I know lots of people talk about making things 'in house' as a cost saving measure, less money spent, more in your pocket. That's somewhat true. While it does cost less money, it takes way more time to make everything than to walk into a shop and buy it. I ran the numbers for the Christmas apron I made based off the pattern I drafted (see last post). If you paid me minimum wage for the time it took me to make the apron (not to mention create the pattern) it comes to $41.25. That's pretty much what Mary Jane's Farm was charging and I didn't include the cost of materials. I would argue that if I was really good at this sort of thing, it would take me less time. I would also argue that the value of learning that I could draft a pattern and learning how to work out all the kinks through the production process was more than the value I would have received if I had just paid $40 for the apron and had my five and half hours of time. But that's just me.

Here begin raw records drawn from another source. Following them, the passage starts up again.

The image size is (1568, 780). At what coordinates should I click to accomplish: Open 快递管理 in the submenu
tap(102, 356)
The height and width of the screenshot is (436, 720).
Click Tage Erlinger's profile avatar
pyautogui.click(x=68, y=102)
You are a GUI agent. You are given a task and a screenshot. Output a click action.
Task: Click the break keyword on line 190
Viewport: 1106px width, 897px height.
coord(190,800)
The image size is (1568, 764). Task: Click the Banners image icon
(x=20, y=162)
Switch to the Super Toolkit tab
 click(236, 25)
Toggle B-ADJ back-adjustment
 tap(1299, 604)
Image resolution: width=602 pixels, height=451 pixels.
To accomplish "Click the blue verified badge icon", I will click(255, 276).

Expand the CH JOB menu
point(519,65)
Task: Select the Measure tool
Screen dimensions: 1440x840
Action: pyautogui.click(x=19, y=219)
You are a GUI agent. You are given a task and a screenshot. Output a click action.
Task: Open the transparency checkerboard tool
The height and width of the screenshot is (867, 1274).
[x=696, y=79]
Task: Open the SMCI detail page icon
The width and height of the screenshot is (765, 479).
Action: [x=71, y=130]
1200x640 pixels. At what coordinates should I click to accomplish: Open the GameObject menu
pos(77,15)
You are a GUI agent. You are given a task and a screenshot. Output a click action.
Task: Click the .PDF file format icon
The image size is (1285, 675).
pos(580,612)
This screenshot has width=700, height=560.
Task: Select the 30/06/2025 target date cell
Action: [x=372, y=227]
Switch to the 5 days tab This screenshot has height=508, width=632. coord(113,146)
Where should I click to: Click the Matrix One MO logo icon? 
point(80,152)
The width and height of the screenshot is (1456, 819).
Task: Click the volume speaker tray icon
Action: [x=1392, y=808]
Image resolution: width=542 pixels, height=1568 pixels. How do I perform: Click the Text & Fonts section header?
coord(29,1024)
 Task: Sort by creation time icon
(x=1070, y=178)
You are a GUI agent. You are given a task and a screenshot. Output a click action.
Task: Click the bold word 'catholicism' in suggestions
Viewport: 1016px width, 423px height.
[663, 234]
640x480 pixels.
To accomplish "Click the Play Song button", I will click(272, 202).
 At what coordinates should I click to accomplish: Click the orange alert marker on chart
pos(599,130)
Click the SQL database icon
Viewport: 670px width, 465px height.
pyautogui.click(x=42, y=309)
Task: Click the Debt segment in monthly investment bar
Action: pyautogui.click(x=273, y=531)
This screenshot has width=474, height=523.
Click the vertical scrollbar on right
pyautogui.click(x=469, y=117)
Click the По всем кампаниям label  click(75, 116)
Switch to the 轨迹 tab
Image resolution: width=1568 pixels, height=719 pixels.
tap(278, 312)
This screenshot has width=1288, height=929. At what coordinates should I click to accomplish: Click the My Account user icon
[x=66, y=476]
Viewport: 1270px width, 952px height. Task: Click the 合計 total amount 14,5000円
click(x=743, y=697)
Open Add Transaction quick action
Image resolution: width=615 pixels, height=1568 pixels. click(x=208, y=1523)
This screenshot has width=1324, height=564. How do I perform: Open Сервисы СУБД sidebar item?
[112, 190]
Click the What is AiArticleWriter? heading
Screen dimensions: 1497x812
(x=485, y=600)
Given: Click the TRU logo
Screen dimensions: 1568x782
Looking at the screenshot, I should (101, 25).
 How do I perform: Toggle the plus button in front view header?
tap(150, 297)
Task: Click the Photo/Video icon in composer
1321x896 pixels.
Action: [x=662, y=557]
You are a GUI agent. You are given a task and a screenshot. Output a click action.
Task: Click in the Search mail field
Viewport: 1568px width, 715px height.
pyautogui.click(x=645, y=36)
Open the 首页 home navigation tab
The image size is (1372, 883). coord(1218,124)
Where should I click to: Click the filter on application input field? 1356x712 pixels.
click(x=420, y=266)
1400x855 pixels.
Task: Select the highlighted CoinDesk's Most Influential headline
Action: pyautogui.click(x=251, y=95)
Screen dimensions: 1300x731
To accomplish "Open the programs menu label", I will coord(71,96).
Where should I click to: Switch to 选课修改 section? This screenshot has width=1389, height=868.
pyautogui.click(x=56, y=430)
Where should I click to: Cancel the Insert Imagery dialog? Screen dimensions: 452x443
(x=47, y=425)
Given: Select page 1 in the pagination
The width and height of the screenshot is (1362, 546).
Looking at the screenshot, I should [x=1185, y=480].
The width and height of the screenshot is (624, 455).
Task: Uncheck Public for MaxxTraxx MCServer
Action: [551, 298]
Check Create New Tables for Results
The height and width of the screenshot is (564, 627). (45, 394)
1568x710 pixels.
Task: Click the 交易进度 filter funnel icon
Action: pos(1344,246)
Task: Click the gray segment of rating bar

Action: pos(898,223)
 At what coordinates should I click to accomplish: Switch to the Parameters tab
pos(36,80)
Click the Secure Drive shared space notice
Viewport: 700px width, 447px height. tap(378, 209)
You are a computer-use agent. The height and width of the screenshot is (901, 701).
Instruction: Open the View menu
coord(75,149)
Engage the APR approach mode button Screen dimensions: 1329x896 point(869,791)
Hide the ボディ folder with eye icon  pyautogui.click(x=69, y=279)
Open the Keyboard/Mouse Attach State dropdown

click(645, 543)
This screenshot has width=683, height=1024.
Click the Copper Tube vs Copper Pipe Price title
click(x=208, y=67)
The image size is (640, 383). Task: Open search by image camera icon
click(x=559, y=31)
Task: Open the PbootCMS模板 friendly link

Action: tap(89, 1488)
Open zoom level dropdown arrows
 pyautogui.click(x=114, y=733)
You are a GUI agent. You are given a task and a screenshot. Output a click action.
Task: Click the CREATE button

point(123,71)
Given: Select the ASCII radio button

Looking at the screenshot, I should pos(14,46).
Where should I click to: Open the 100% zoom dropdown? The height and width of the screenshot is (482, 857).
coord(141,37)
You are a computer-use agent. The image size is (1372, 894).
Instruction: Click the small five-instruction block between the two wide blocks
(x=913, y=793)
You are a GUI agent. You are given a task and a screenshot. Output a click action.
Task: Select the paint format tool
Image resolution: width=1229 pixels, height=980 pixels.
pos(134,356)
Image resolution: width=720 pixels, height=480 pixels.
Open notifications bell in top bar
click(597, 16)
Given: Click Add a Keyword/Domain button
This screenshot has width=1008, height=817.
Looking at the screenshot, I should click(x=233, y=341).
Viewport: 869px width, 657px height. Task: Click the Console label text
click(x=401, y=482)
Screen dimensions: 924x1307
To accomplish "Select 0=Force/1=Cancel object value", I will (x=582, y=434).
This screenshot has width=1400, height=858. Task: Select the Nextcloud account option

I've also been learning how to host people. We've invited several people to celebrate Advent with us in our home every Sunday this month. It's exciting and kind of intimidating. I'm a quiet person, I don't like being around a bunch of people. But I love Advent. I love the waiting and the daily reminder of what Christmas is about and why it's the best time of the year. I really want to share that but to do that I have to get over this whole 'I don't really like being around lots of people' thing. I'm trying to keep it simple: people come over, people share a pot of soup and talk, we all move to the living room where the Advent wreath is and read the official Advent scriptures, light the candles, talk about the subject of that particular week's Advent candle and why it's important, then do whatever fits the mood: sing, talk, sit in contemplation, leave in silence, whatever. I need it to not be stressful... Christmas shouldn't be stressful. It's God's work, all He asks is for us to come and see. If our houses aren't perfect, that's okay, if our cookies aren't perfect, that's okay, if our hearts aren't perfect, that's okay, if we refuse God, that's not okay. Hm... I'm vaguely reminded of something I thought of in the car on the way to Thanksgiving but I can't remember what I wanted to say, I can only remember the feeling and mood, something about how the verse says that Jesus stands at the door and knocks and we always think about this polite little man politely knocking at the door... but maybe He's standing at that door and pounding... perhaps it will come to me later.
In any case, I've been trying to put my heart into Christmas. To be gracious and open to others, to make my gifts personal and full of effort and love, to craft and create. To put Christmas in my heart where it belongs.